Saved data entries
▼
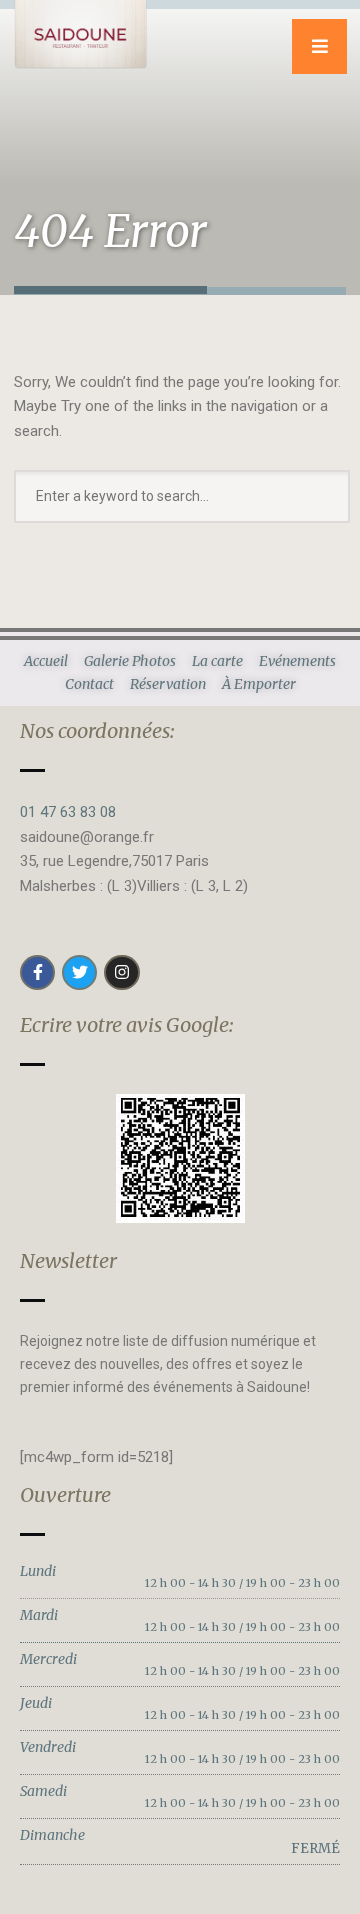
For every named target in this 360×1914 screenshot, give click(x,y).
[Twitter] (79, 972)
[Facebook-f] (37, 972)
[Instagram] (121, 972)
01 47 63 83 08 (68, 812)
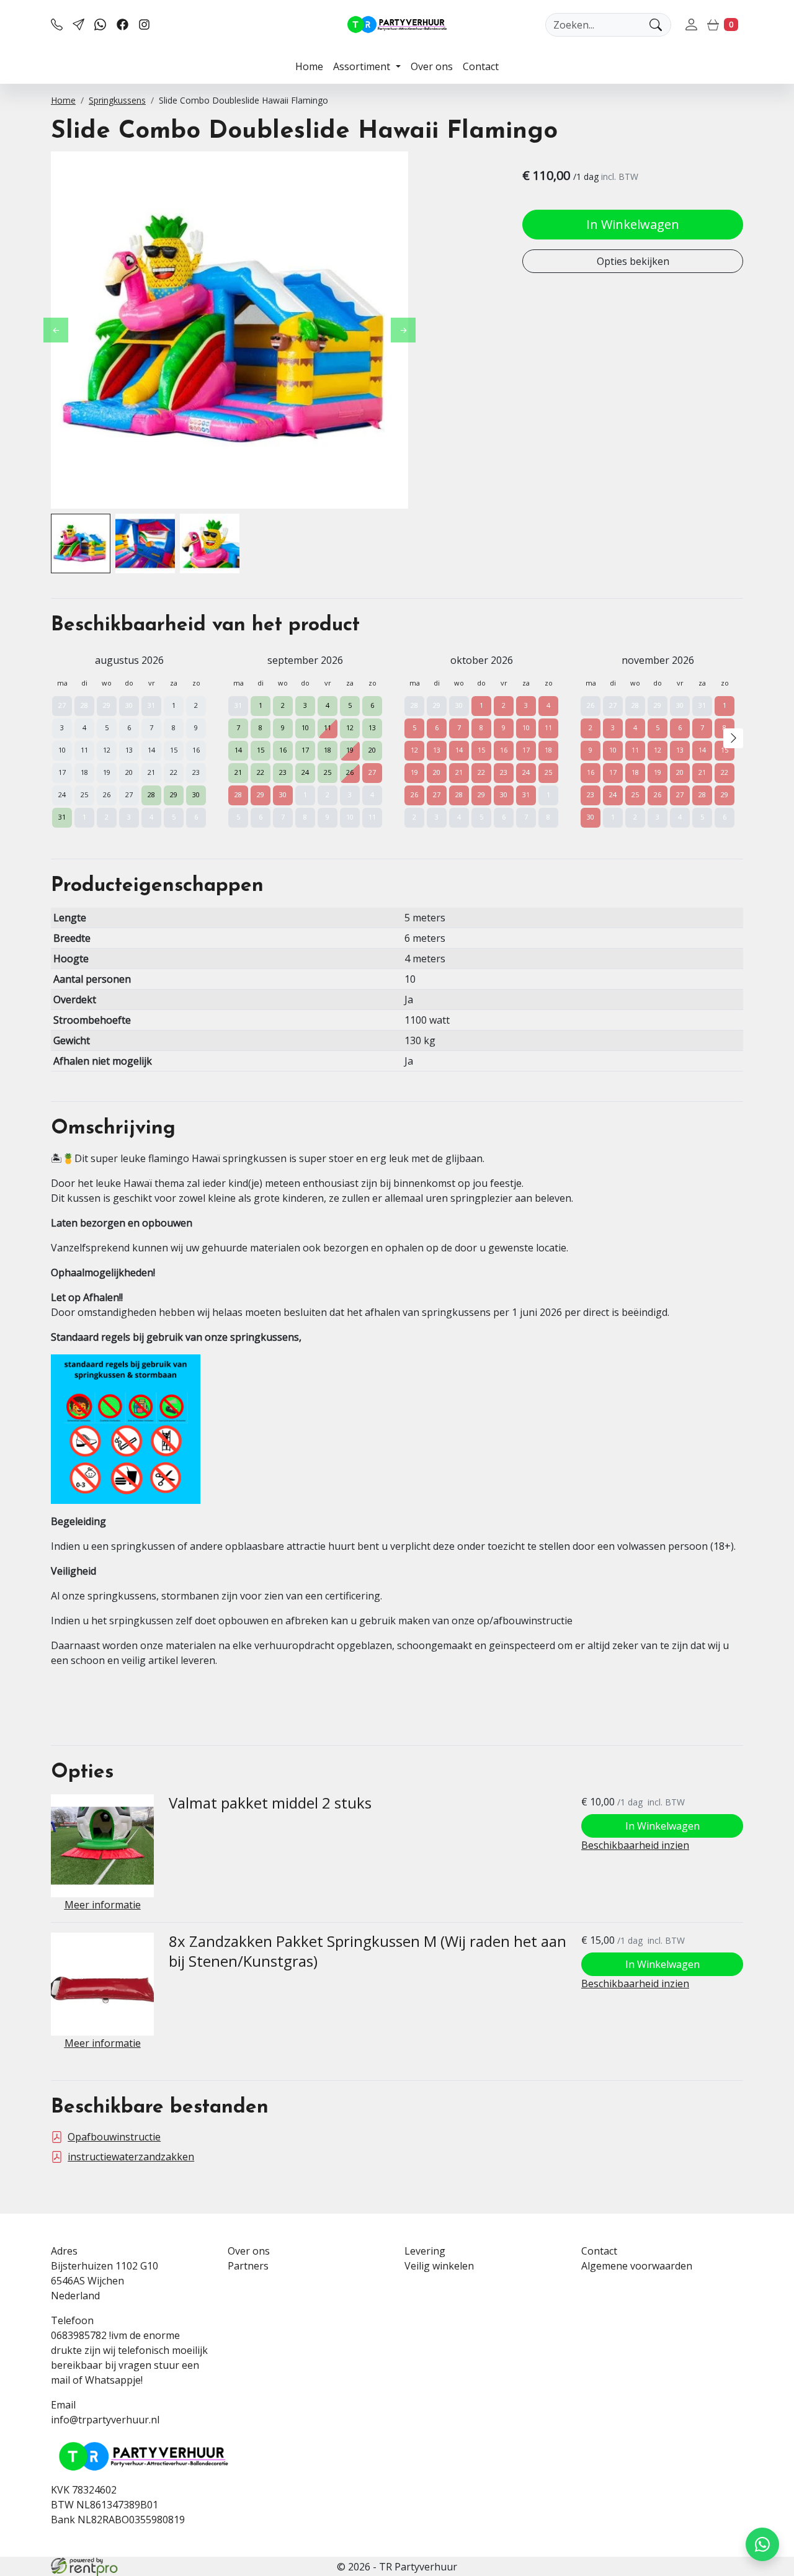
▲
### Goal of the exercise:
Hand back the data above exactly, with no images.

### Output of the exercise:
For every named target in this 360×1914 screenshot, give click(x,y).
[Twitter] (79, 972)
[Facebook-f] (37, 972)
[Instagram] (121, 972)
01 47 63 83 08 (68, 812)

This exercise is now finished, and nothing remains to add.